Exercise instructions = What is the number of lines in the entries that contain the word "Update"? Reply with that number only.

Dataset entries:

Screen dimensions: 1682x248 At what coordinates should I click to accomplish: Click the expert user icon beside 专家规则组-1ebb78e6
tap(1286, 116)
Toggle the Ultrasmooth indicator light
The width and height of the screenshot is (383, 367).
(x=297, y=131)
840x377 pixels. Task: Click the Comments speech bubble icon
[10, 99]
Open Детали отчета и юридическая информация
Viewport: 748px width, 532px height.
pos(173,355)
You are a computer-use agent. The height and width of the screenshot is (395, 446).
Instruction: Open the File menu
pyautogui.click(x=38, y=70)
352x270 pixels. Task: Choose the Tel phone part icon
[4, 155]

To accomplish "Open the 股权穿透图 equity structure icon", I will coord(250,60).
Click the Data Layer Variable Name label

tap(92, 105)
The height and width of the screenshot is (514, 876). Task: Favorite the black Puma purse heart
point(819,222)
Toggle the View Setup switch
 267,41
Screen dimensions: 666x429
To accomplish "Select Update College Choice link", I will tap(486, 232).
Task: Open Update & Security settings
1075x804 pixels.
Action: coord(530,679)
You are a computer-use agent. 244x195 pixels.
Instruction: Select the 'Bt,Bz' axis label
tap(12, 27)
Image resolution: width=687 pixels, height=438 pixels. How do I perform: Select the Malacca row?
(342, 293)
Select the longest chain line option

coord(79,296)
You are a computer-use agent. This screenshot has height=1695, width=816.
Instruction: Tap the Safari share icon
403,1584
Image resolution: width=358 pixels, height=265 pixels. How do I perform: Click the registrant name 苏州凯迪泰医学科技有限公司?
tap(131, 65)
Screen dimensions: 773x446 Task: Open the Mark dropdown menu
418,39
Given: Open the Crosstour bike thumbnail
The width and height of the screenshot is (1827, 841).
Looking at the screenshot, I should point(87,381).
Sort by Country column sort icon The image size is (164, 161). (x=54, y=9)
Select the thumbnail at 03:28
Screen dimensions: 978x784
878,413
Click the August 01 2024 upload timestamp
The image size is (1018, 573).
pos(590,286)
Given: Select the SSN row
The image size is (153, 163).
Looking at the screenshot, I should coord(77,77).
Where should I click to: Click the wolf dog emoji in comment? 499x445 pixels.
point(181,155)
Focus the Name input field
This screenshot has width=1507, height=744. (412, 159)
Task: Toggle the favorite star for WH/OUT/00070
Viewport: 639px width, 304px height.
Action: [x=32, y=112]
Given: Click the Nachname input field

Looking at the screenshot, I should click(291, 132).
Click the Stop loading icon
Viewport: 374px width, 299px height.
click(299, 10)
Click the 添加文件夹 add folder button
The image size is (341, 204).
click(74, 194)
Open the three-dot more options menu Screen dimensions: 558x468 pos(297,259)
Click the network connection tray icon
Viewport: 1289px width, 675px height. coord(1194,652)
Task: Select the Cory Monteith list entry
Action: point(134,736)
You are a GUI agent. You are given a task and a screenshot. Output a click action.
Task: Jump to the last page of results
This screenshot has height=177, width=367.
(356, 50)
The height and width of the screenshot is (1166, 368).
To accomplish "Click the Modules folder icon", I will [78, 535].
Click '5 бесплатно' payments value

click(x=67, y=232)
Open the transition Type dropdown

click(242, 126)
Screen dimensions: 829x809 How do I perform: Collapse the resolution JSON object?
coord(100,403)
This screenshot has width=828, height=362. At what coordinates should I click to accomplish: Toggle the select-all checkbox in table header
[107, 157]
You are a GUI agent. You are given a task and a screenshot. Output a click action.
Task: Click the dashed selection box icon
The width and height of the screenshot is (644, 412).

Your response = 2